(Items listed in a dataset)

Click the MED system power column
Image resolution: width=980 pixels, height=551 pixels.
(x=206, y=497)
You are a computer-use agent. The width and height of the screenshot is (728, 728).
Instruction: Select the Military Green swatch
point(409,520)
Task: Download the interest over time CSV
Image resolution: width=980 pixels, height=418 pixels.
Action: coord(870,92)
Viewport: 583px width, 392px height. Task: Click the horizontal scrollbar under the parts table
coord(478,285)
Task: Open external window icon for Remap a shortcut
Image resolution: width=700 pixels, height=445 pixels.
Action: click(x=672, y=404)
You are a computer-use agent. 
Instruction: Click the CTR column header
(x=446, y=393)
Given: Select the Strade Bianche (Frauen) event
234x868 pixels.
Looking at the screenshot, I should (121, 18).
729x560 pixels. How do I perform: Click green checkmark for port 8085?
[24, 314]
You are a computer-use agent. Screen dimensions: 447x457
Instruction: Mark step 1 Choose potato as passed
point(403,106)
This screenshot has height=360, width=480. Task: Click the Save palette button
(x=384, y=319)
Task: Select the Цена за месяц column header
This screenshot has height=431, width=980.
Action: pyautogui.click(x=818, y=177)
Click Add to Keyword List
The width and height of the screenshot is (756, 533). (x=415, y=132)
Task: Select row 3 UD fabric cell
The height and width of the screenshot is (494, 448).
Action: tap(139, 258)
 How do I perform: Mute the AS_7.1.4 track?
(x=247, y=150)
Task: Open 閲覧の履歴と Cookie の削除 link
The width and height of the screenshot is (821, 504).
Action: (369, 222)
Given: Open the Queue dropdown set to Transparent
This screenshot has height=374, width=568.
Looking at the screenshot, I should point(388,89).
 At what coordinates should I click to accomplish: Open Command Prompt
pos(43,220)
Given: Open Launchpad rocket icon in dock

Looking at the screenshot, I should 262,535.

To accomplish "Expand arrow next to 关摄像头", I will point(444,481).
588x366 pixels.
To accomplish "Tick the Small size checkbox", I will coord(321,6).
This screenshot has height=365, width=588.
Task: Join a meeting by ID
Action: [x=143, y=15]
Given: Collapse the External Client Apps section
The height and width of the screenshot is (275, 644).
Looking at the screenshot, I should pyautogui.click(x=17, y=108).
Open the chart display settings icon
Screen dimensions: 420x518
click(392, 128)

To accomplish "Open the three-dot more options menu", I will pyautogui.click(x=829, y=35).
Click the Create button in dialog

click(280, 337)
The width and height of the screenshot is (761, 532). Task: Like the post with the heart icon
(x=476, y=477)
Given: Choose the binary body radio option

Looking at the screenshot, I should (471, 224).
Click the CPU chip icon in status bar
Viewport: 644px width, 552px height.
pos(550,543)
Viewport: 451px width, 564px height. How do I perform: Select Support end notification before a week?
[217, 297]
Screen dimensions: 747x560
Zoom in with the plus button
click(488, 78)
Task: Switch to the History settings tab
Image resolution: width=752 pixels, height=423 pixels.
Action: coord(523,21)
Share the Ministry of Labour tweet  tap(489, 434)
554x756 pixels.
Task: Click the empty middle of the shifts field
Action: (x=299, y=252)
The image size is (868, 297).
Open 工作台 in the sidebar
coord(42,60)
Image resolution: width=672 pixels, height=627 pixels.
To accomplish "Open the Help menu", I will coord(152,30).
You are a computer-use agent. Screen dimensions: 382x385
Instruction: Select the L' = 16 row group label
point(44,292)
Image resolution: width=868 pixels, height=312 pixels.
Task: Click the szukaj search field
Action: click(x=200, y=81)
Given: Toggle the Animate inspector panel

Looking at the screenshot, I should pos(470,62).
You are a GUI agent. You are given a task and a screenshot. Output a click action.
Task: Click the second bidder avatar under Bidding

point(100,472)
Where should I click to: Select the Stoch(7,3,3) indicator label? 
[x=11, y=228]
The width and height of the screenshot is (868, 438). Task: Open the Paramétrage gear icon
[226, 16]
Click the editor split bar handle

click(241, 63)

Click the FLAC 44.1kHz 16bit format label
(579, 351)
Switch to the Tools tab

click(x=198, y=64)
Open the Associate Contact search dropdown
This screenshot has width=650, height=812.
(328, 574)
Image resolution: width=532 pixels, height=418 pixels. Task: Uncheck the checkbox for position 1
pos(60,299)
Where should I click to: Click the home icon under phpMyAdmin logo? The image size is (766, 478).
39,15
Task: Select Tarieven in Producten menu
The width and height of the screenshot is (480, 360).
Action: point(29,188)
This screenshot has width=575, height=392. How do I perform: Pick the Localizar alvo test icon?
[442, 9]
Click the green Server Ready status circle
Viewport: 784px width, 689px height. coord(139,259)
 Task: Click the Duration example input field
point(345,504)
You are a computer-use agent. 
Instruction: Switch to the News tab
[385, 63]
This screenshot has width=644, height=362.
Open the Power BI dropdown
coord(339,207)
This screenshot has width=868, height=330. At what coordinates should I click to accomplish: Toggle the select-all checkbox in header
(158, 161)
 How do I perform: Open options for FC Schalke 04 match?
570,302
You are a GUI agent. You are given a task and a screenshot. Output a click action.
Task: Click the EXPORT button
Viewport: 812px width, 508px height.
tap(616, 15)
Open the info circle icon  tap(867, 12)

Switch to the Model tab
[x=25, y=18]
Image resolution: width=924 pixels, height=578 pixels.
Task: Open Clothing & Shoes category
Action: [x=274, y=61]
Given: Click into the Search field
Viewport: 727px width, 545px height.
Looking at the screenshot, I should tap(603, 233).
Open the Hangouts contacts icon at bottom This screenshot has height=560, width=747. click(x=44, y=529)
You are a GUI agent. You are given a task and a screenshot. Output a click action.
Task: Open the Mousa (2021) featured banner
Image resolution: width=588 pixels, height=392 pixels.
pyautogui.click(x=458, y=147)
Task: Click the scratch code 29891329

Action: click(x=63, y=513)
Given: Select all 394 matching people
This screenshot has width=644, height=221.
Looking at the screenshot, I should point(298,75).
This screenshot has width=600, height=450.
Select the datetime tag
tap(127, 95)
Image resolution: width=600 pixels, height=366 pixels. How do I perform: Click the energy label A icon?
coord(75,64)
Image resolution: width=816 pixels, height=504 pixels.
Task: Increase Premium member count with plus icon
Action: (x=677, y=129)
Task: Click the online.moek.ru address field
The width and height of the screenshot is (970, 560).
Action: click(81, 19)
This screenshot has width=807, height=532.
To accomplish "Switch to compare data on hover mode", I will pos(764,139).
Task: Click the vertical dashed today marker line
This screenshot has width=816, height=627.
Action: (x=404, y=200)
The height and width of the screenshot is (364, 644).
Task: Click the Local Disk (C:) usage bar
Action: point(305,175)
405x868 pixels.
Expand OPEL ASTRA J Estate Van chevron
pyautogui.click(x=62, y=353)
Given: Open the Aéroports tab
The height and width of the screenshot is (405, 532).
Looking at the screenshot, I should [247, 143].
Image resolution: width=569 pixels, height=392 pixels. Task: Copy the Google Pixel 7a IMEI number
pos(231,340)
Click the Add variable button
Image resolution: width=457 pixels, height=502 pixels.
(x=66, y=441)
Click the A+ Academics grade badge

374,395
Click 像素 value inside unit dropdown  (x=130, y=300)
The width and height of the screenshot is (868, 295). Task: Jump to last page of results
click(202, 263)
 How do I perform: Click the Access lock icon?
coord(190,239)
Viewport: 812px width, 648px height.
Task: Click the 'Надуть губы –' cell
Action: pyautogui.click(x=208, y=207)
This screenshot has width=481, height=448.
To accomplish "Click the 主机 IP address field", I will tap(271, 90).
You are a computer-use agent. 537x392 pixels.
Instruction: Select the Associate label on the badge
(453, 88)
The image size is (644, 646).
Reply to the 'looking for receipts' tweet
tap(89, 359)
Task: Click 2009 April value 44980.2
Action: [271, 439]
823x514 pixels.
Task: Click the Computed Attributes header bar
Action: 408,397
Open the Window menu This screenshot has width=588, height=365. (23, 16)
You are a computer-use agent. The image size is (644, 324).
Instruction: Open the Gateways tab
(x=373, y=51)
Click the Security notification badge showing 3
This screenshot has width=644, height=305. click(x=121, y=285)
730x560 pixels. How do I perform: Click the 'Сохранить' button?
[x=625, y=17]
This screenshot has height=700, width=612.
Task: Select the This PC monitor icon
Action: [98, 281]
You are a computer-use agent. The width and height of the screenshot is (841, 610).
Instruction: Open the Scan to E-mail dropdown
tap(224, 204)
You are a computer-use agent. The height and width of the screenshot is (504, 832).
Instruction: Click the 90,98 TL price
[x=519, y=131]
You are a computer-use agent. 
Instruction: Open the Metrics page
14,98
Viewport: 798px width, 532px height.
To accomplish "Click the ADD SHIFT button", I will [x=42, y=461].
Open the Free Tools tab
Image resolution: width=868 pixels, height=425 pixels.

— Task description —
Show the lines above with "address".

— Finished task —
Task: Click the online.moek.ru address field
To accomplish "Click the 主机 IP address field", I will tap(271, 90).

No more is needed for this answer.